I say all of this to (hopefully) clarify what was going on in the case Sparkasse Koln Bonn v Cutts & Another, which concerned a wife’s attempts to establish an interest in the matrimonial home which was in the husband’s sole name, and which the husband’s creditor was seeking to have sold so that the debt could be repaid. The husband owed the creditor some £1.3 million. We are not told the present value of the property, but presumably its net value was worth less than £2.6 million, as the wife was arguing that she had a half share, which would therefore have ‘saved’ part of the net proceeds from falling into the clutches of the creditor.
The property was originally purchased as three flats by the husband in 2002. The flats were subsequently combined into one property, in which the husband and the wife resided. It was not until the wife became aware last year that the creditor was seeking to have the property sold that she asserted, for the first time, that she had an interest in the property.
The wife put forward three arguments to support her claim:
- That she and the husband had signed a declaration of trust in 2003, stating that she had a half interest in the property.
- Alternatively, that a constructive trust had arisen, as she and her husband had a common intention that she should have an equal share.
- That in the further alternative, a resulting trust had arisen, due essentially to her contributions towards the property.

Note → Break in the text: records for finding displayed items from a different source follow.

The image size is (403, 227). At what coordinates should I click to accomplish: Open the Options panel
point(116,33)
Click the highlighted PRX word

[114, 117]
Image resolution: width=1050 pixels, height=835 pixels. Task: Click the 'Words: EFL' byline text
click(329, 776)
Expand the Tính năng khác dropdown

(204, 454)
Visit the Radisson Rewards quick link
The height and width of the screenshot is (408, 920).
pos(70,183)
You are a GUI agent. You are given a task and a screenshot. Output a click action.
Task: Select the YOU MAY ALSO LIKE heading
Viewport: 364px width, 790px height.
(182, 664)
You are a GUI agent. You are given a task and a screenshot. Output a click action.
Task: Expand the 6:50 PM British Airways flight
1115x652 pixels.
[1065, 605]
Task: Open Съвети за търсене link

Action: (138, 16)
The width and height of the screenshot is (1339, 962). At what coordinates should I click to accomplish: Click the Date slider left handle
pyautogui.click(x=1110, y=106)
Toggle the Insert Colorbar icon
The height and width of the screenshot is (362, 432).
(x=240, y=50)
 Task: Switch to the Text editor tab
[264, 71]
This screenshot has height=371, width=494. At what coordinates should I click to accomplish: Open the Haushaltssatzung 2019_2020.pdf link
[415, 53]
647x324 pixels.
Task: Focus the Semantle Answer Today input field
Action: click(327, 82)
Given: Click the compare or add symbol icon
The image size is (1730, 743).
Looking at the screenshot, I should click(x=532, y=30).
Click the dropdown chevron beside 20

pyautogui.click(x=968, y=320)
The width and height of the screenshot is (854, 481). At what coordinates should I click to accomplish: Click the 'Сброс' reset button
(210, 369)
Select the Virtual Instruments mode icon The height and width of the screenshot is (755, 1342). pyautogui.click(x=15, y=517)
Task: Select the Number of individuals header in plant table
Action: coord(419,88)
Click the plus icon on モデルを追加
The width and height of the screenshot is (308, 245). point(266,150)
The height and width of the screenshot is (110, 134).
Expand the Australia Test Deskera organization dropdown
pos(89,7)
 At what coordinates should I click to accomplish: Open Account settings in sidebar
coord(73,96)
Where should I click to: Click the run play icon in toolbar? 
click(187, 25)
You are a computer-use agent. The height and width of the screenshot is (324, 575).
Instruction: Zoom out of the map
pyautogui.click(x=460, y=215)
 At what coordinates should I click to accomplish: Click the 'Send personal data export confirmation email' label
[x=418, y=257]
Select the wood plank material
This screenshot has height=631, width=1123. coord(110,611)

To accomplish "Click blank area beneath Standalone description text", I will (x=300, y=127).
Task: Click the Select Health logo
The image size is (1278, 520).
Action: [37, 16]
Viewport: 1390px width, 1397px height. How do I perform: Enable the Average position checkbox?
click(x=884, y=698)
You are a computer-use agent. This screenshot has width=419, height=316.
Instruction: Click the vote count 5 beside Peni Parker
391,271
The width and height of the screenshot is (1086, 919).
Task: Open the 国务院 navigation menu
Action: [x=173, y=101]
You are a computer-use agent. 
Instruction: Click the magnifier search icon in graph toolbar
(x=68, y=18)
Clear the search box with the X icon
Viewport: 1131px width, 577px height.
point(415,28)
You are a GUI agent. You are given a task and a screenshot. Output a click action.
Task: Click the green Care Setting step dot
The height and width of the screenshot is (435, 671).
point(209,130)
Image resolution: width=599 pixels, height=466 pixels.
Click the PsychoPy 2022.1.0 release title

The case was heard by Chief Master Marsh in the Chancery Division of the High Court. He dealt with the wife’s three arguments as follows.
As to the declaration of trust, he was suspicious that the wife claimed to have only found it recently. Further, the wife claimed that it had been entered into after the husband had sought to re-mortgage the property to Halifax Plc in 2004, and Halifax had refused to add her name to the mortgage as she was not employed at the time. In fact, the declaration was entered into before this, and in any event the wife was employed in 2004. The declaration also only referred to two of the three flats. Chief Master Marsh concluded:
“…the declaration of trust bears all the hallmarks of a document created long after 2003. In my judgment, it was created recently with a view to using it to minimise the harm created by the judgment obtained by the [creditor] when the point was reached at which [the creditor] ceased to be willing to defer enforcement. It does not have the effect of evidencing [the husband and wife’s] joint intention at the date it bears.”
As to the wife’s constructive trust argument, Chief Master Marsh found that this was inconsistent with the existence of the declaration of trust, that expressly stated that the wife had a half interest.
And as to the resulting trust argument, the wife had failed to produce evidence in support of her claim to have made a financial contribution.
In short, Chief Master Marsh found the arguments put forward by both the wife and the husband (who supported the wife’s claim) to be “an extremely muddled and unconvincing case” that was “an attempt to re-write the clear history” that was set out in the deeds to the property.
The claim was therefore dismissed, and directions were given for the sale to proceed.